**Objectives**
a) According to the text on cinematheques, who established the "Archives of the Planet"?
b) Pick up the text on cinematheques after its final sentence and keep writing it.

**Document text**

►

A cinematheque is an archive of films and film-related objects with an exhibition venue. Similarly to a book library (bibliothèque in French), a cinematheque is responsible for preserving and making available to the public film heritage. Typically, a cinematheque has at least one motion picture theatre, which offers screenings of its collections and other international films.

History 
From the first cinema screenings until 1930, several attempts to establish film archives were initiated in Europe, the USA and Russia. As early as 1898, the photographer and cameraman Bolesław Matuszewski evoked the idea of a film archive. "It is a matter of giving this perhaps privileged source of history the same authority, the same official existence, the same access as to other archives already known". The "Archives of the Planet” (Les Archives de la planète) were established by Albert Kahn, between 1912 and 1931. Military film archives were also created in France, Germany and Great Britain after the First World War. The cinematheque of the city of Paris, for educational purposes, was created in 1925.

◄

**Information provided**
►

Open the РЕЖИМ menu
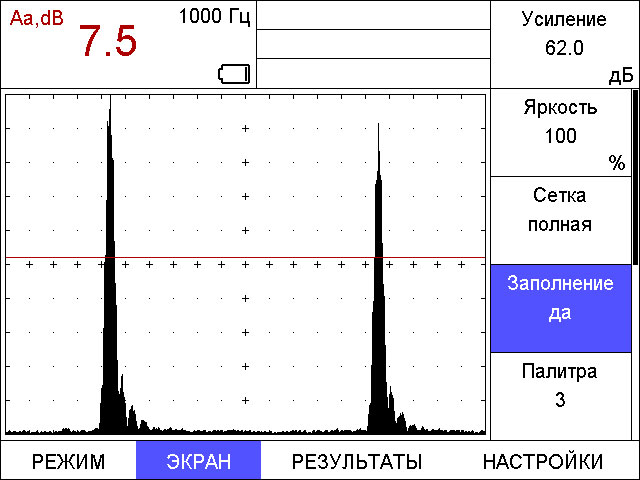Screen dimensions: 640x480 [x=68, y=461]
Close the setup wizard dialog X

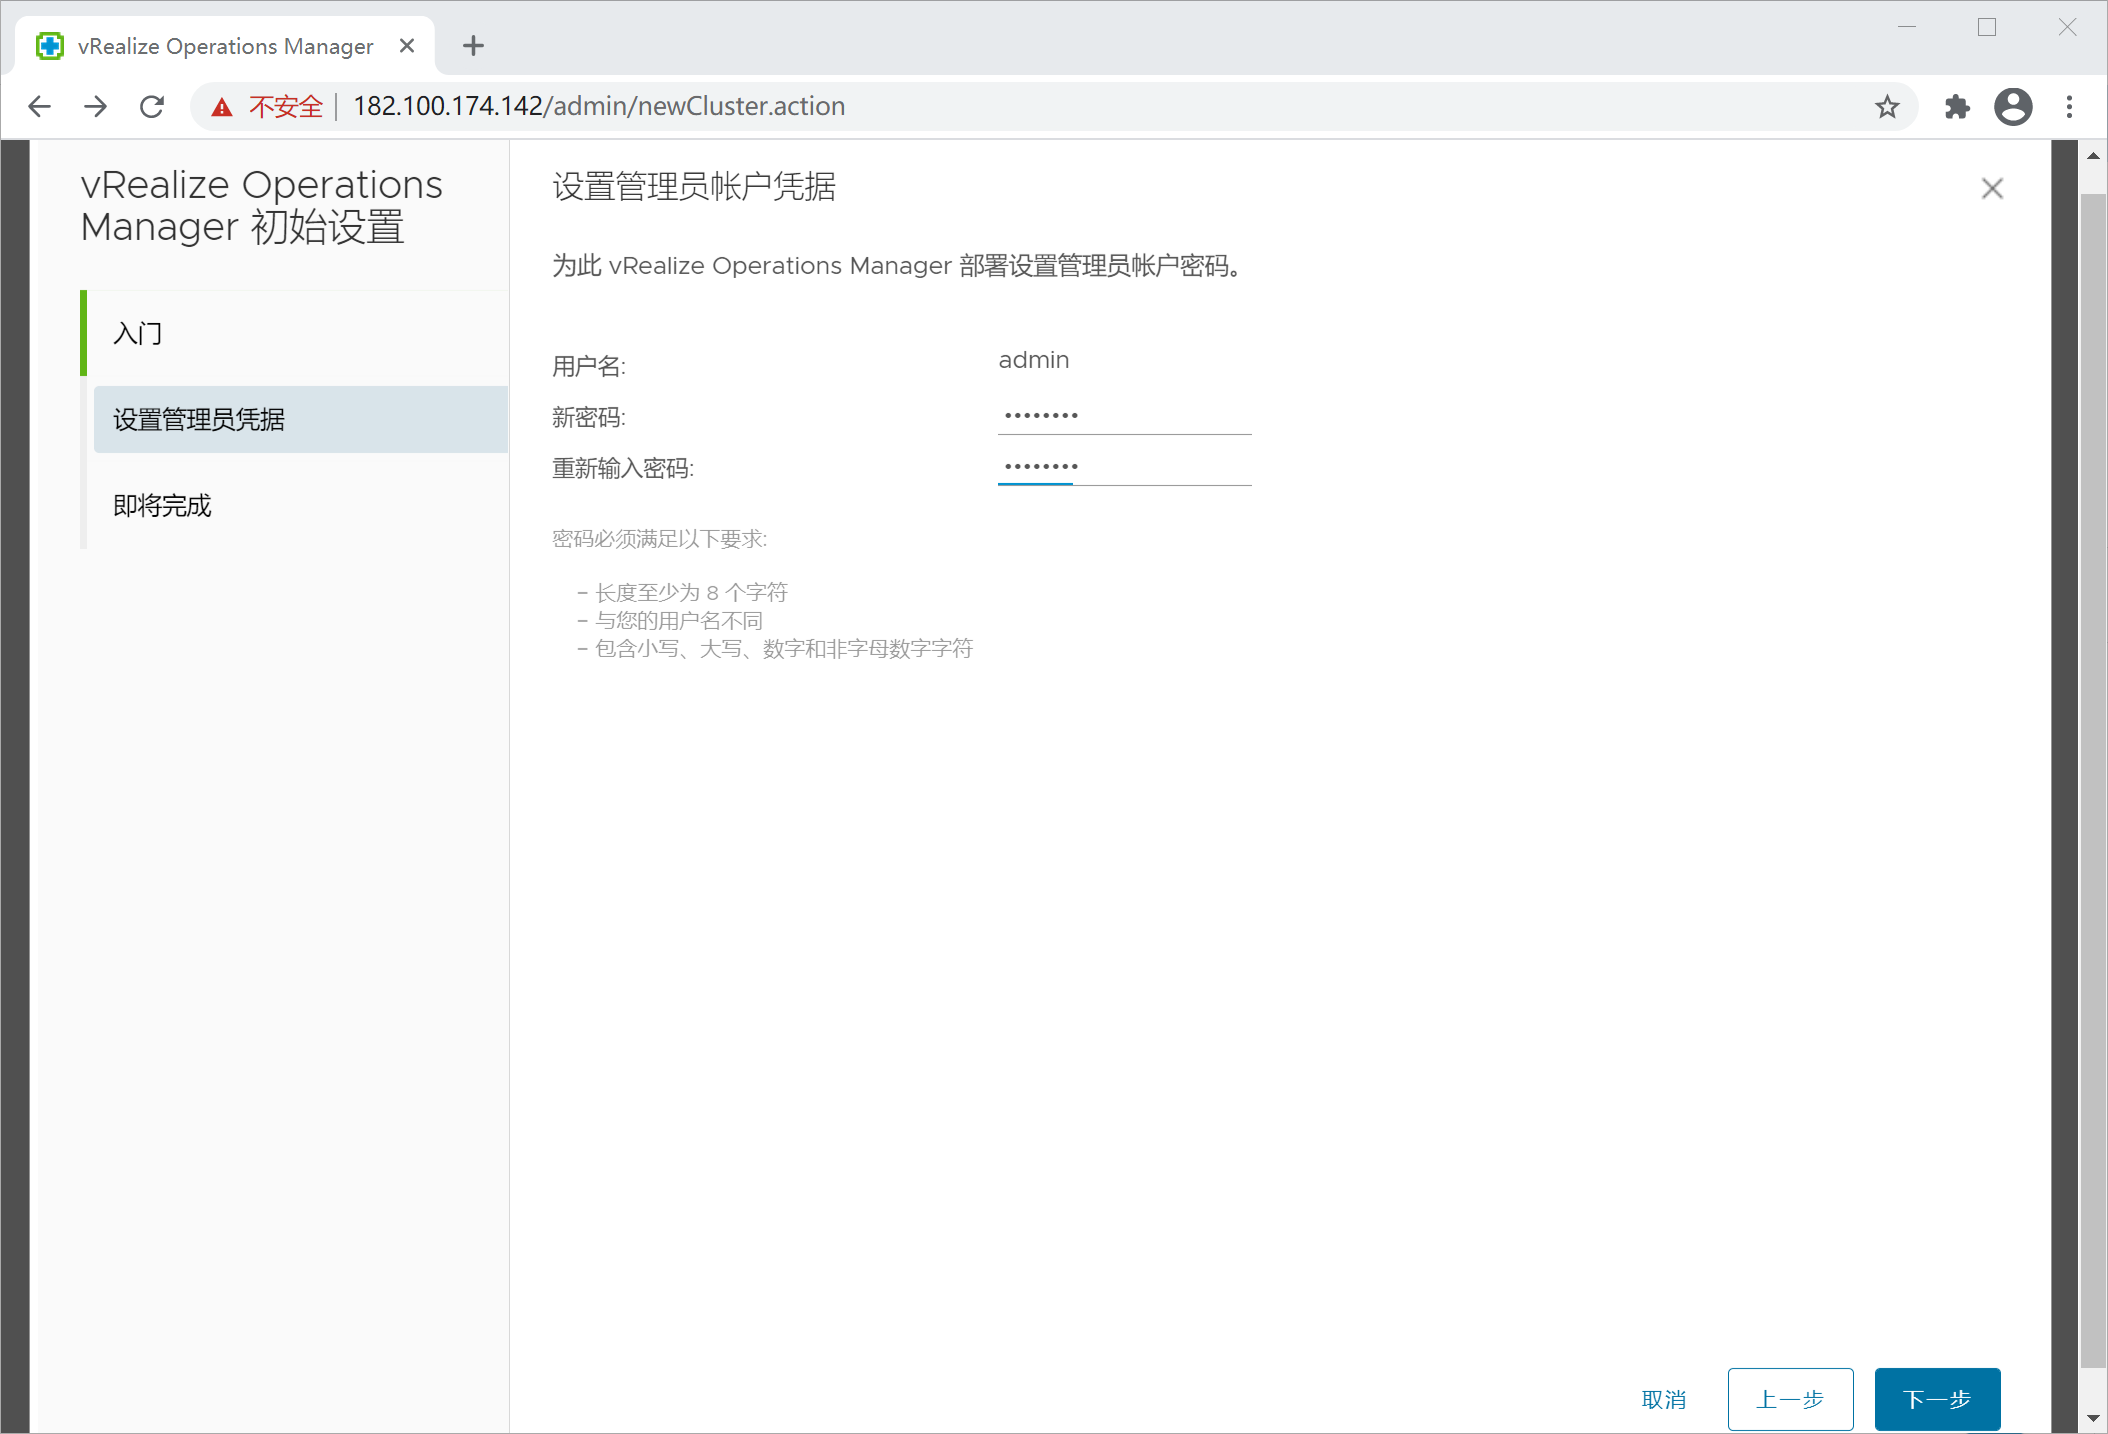pyautogui.click(x=1991, y=188)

◄

**Answers per task**
a) Albert Kahn

b)
However, it was not until the 1930s and the awareness of the destruction of films at the time of the transition to sound movies that the first film archives emerged. Some of the first formal film archives were created: in Stockholm in 1933, the Reichsfilmarchiv in Berlin in 1934, the National Film Library in London and the Film Library at the Museum of Modern Art in New York in 1935, the Cinémathèque française in Paris created in 1936. In 1938, the International Federation of Film Archives was created, bringing together institutions devoted to cinematographic heritage. On 27 October 1980, the General Conference of UNESCO adopted the "Recommendation for the Safeguarding and Preservation of Moving Images" which recognizes the need to preserve and provide access to cinematographic heritage. In 1991, the Association of European Cinematheques (ACE - Association des Cinémathèques Européennes) was established.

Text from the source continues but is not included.